Åpent forum: Eric Cazdyn
Åpent forum: Eric Cazdyn

Åpent forum: Eric Cazdyn

Eric Cazdyn is Distinguished Professor of Aesthetics and Politics at the University of Toronto. 

The Blindspot Variations

This presentation will develop my ongoing exploration regarding the category of the blindspot. The blindspot can be conceptualized in many ways (from the unrepresentable to the impossible), but is almost always understood (in philosophy, art, psychoanalysis, politics) as something missing, as a kind of absence that structures what’s present and is "at the bottom" of things. My provocation is to push these assumptions beyond such depth models--so that the blindspot is also considered to exist on the surface of our world and, in some sort of time-warped way, as coming from the future. I have built what I call a blindspot machine, a rotating rig consisting of four cameras, each pointing in a different ninety-degree direction so that when viewing the footage of all four cameras (at the same time in four quadrants) a panorama is rendered, but one with blindspots. What's happening in those blindspots? How do they operate? And what might they teach us about how we look, how we desire, and how change occurs in the world? These questions will be explored by way of a “live film essay” in which the blindspot is not simply exposed (which is the violent desire of state surveillance), but produced. “To produce the blindspot,” it will be argued, can be understood today as a unifying principle of radical art, politics, and criticism.
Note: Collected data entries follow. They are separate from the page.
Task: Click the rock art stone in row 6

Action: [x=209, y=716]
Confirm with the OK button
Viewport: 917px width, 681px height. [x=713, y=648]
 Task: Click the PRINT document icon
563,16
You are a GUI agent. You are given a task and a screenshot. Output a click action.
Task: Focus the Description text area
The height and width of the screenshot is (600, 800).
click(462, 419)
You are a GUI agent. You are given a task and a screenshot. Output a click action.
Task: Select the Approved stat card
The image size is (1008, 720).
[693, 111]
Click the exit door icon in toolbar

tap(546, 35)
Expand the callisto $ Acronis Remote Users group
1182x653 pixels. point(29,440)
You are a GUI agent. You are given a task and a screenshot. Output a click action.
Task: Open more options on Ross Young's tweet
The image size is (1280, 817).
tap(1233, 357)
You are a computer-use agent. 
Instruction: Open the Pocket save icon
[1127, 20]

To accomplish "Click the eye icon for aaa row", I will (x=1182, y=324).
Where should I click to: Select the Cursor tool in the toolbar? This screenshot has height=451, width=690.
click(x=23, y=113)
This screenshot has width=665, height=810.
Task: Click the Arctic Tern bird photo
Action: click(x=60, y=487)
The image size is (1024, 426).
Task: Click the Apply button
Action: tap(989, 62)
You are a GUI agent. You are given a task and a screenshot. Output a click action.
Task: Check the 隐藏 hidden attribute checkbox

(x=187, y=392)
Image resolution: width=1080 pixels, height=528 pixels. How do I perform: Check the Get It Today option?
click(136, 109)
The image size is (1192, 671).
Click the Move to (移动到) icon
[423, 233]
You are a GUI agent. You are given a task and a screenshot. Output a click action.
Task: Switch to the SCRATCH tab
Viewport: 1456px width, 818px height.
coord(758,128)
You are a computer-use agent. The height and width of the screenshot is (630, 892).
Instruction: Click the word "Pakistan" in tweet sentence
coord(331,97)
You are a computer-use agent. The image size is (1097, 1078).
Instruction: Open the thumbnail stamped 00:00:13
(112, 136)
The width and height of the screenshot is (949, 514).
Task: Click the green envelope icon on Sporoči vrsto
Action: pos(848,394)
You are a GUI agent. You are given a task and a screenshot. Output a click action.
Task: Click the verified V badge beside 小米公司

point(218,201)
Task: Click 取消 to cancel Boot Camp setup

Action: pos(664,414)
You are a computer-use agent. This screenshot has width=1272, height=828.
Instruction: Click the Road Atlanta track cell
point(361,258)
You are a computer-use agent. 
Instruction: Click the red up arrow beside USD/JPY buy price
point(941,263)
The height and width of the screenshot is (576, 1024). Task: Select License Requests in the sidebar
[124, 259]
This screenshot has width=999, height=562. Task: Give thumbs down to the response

Eric Cazdyn is Distinguished Professor of Aesthetics and Politics at the University of Toronto (located in the Centre for Comparative Literature and Department of East Asian Studies). He has written the following books: Nothing (Chicago, 2015); The Already Dead (Duke, 2012); After Globalization (Wiley-Blackwell, 2011); The Flash of Capital (Duke, 2002); as well as the novel A Thousand Non-Coincidences (2014). Cazdyn's research invariably revolves around the same problem: how the impossible (political, aesthetic, personal) is engaged…and how such engagements can enliven the world, effectively changing what is possible. Cazdyn also translates this scholarly obsession into a film practice by foregrounding the problem of the blindspot, for which he has built a unique rig intended to make blindspots rather than to expose them. This “blindspot machine”—together with the real time, over-narrations that accompany the screenings—is a direct intervention into the operations and discourses of surveillance as well as into the desires invested in the image more generally. Cazdyn is currently an Affiliated Fellow at the American Academy of Rome where he is developing the next variation of the blindspot project.